What standards have you adopted to get around this problem? An idea would be to call noweb header files `.nwh' and implementation file `.nw'. But this would work only for certain languages. A different approach would be to use mixed suffixes, e.g. `xxx.h.nw' and `xxx.c.nw'. In any case, do you think this is a problem?
| From: | Joachim Schrod |
| Date: | 11 Mar 1996 |
Karel Zuiderveld writes: The main advantage of noweb is that I can have both specification and implementation in one file.
That possibility is the main disadvantage of any literate programming system. It blurs away the important distinction between specification and implementation: These are two documents for different audiences. The implementation might include the specification for reference (by \input or @i), but the specification should never ever include the implementation.
Please note that I don't argue on the programming language level: I want to emphasize focus on the human reader (that's what literate programming is about, isn't it?). If one explains the contract of one's module for potential users, one should use different presentation styles than while presenting the realization. That's best done in another document. We should not throw away the most important lessons software engineering has learned since the 70s just because we use a literate programming system.
| From: | Benedikt Stockebrand |
| Date: | 12 Mar 1996 |
Well, while I haven't actually used it myself, Eiffel doesn't even have a ``formal specification'' but a tool that basically extracts the specification from an implementation.

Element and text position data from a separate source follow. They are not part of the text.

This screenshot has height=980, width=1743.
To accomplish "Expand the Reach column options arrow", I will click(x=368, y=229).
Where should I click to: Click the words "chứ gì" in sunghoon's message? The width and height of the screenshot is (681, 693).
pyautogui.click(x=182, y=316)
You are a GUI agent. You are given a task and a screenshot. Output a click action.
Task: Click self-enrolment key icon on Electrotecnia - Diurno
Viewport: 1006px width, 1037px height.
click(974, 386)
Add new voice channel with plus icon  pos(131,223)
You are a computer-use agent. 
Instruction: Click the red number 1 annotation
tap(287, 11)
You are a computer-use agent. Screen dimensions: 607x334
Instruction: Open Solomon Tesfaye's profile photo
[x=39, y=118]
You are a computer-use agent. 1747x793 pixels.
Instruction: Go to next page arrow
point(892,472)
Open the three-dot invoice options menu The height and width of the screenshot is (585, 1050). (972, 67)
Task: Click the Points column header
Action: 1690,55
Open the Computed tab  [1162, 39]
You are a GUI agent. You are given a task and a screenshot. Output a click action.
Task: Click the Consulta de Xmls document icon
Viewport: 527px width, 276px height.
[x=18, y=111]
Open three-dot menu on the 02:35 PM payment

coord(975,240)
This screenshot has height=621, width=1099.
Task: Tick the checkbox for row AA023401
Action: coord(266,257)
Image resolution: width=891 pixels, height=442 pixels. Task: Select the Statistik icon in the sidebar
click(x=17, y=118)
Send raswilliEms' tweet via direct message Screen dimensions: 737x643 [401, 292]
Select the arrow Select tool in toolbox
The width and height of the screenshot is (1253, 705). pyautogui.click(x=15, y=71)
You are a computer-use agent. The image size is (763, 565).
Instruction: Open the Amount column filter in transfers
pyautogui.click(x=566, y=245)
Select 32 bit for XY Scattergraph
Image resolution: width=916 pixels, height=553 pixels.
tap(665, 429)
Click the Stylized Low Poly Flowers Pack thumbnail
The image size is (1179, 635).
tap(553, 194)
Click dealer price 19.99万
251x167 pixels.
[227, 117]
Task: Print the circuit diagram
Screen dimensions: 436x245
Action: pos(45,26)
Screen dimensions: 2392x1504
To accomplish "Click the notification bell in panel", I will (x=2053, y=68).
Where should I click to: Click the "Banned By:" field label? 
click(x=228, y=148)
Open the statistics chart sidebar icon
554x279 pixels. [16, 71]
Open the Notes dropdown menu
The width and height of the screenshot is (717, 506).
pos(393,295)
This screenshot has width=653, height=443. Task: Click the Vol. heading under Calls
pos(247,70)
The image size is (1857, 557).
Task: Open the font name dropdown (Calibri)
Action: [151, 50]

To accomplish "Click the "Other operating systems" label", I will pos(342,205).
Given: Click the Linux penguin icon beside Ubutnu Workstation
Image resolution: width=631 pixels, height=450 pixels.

I don't know if I got the rationale exactly right, but it's basically that you can only cast syntax into a PL specification file --- but the major thing about any specification is its semantics, and you can mess that up without ever touching the syntactical specification. It seems a better solution to keep everything together at an implementation level and then extract the specification automatically.
Initially I was opposing that approach, but by now I use a little shell script that uses a "#pragma header <headerfile>" and "#pragma noheader" to extract the include file parts out of a C/C++ program. If you want to find out about this, check B. Meyers "Object-Oriented Software Construction", Prentice Hall. I don't like Eiffel much as a bondage and discipline language, but it sure gives some insight.
Finally: Considering a header file to be a ``specification'' seems quite an oversimplification to me. It doesn't only contain function prototypes but also macros --- take a look at stdio.h. With C++ it's even worse, there are the non-public parts of class definition bodies, inline functions and even complete class template implementations. If you want some proper specification the best thing to do is to use a separate text.
Well, in the 70s I didn't know anything about computers yet. But I don't suppose that at that time there were things like make, source level debuggers, profilers, optimizing compilers or turn-around times measured in seconds. Today's development platforms are much more powerful and we'd be fools to do it ``the traditional way'' because back in the stone age that was the best way to do it.